Chapter - 7 RCNN
yesmkaran opened this issue · 1 comments
In the following code, I don't really understand why the candidates are resized along with delta and rois with width and height -
FPATHS, GTBBS, CLSS, DELTAS, ROIS, IOUS = [], [], [], [], [], []
N = 500
for ix, (im, bbs, labels, fpath) in enumerate(ds):
if(ix==N):
break
H, W, _ = im.shape
candidates = extract_candidates(im)
candidates = np.array([(x,y,x+w,y+h) for x,y,w,h in candidates]) // This line of code
ious, rois, clss, deltas = [], [], [], []
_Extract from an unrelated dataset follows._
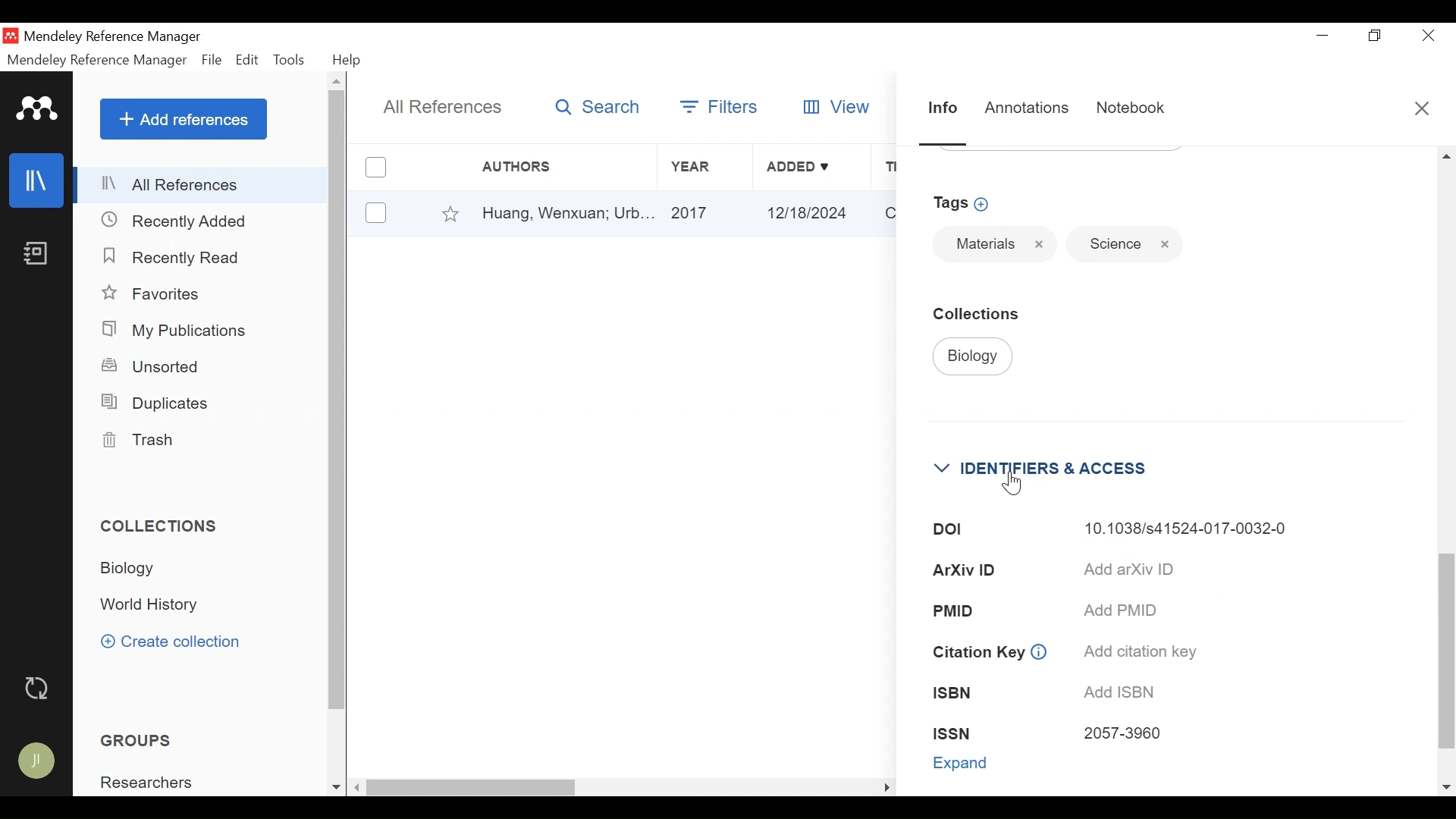 Image resolution: width=1456 pixels, height=819 pixels. What do you see at coordinates (951, 732) in the screenshot?
I see `ISSN` at bounding box center [951, 732].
ious = np.array([[extract_iou(candidate, _bb_) for candidate in candidates] for _bb_ in bbs]).T
for jx, candidate in enumerate(candidates):
cx,cy,cX,cY = candidate
candidate_ious = ious[jx]
best_iou_at = np.argmax(candidate_ious)
best_iou = candidate_ious[best_iou_at]
best_bb = _x,_y,_X,_Y = bbs[best_iou_at]
if best_iou > 0.3:
clss.append(labels[best_iou_at])
else:
clss.append('background')
delta = np.array([_x-cx, _y-cy, _X-cX, _Y-cY]) / np.array([W,H,W,H]) // This line of code
deltas.append(delta)
rois.append(candidate / np.array([W,H,W,H])) // This line of code
candidates = np.array([(x,y,x+w,y+h) for x,y,w,h in candidates]) // This line of code
is important because we are creating a bbox of (x1, y1, x2, y2) instead of using width and height for easier cropping
delta = np.array([_x-cx, _y-cy, _X-cX, _Y-cY]) / np.array([W,H,W,H]) // This line of code
all our regression based predictions need to be between [0,1] so that sigmiod activation will work efficiently
rois.append(candidate / np.array([W,H,W,H])) // This line of code
rois are used elsewhere in the code which require the values to be fractions of image width & height..
hope these answer your doubts..